Nothing is to be left out; print all the entries exactly.

■ **Supplied material**:
○ ○ ○ ○

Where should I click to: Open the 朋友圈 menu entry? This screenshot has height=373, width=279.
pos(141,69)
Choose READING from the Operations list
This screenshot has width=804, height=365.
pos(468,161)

○ ○ ○ ○

■ **Output of the exercise**:
Where should I click to: Open the 朋友圈 menu entry? This screenshot has height=373, width=279.
pos(141,69)
Choose READING from the Operations list
This screenshot has width=804, height=365.
pos(468,161)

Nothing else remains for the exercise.